EXERCISE BRIEF |
For each line in the material below that holds "accomplish", copy that line.

■ ■ ■ ■ ■

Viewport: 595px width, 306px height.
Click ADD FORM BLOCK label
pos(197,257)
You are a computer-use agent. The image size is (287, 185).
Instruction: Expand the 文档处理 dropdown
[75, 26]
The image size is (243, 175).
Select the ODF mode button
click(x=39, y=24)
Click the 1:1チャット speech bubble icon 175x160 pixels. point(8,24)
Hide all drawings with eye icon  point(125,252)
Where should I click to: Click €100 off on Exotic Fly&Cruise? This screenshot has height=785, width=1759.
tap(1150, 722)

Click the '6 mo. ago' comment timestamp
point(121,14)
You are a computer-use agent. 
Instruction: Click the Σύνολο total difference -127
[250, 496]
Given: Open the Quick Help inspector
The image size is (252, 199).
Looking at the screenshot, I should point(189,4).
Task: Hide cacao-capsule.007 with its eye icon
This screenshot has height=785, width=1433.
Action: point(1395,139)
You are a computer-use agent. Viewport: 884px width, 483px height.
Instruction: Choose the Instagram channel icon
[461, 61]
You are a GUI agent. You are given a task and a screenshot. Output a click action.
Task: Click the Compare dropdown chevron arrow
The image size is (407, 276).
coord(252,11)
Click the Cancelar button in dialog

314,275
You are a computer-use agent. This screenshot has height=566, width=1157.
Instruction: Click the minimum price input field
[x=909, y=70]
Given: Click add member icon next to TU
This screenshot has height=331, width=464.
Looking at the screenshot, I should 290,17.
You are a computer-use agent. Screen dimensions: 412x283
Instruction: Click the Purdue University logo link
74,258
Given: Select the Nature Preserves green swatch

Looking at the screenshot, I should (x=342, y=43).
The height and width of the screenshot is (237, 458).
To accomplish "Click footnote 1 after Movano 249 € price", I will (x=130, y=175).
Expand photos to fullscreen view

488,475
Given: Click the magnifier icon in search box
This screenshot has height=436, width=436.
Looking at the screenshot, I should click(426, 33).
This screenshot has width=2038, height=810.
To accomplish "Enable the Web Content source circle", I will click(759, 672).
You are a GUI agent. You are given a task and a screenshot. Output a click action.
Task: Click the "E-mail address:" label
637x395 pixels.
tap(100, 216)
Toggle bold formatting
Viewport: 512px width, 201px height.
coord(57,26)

■ ■ ■ ■ ■

ANSWER BOX |
To accomplish "Click footnote 1 after Movano 249 € price", I will (x=130, y=175).
To accomplish "Enable the Web Content source circle", I will click(759, 672).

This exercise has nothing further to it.